Problem requirements: The lines to be copied are those below that contain "agent".

(Collected data)
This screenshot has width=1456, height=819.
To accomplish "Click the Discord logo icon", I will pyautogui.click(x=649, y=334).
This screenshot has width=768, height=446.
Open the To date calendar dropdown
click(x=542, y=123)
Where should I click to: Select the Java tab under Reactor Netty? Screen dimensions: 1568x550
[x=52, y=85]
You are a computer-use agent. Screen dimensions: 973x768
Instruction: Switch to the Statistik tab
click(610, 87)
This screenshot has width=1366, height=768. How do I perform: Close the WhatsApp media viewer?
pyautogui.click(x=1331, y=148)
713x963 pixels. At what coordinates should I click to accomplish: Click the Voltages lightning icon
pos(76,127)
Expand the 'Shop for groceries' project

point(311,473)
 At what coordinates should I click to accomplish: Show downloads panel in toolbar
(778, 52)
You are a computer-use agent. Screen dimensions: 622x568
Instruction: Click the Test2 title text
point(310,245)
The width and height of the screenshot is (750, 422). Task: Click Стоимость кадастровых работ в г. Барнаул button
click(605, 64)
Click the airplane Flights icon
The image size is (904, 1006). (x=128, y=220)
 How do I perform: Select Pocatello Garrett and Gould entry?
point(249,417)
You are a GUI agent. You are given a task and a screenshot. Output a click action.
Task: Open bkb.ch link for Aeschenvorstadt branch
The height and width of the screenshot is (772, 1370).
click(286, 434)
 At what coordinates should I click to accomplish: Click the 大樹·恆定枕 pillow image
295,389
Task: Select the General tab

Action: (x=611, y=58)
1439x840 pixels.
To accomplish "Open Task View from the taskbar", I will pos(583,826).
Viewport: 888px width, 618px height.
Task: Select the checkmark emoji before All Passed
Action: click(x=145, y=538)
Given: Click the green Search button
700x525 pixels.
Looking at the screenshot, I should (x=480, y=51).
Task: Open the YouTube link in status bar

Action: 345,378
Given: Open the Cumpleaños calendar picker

Exercise solution:
You are a computer-use agent. Screen dimensions: 973x768
You are a computer-use agent. Screen dimensions: 622x568
You are a GUI agent. You are given a task and a screenshot. Output a click action.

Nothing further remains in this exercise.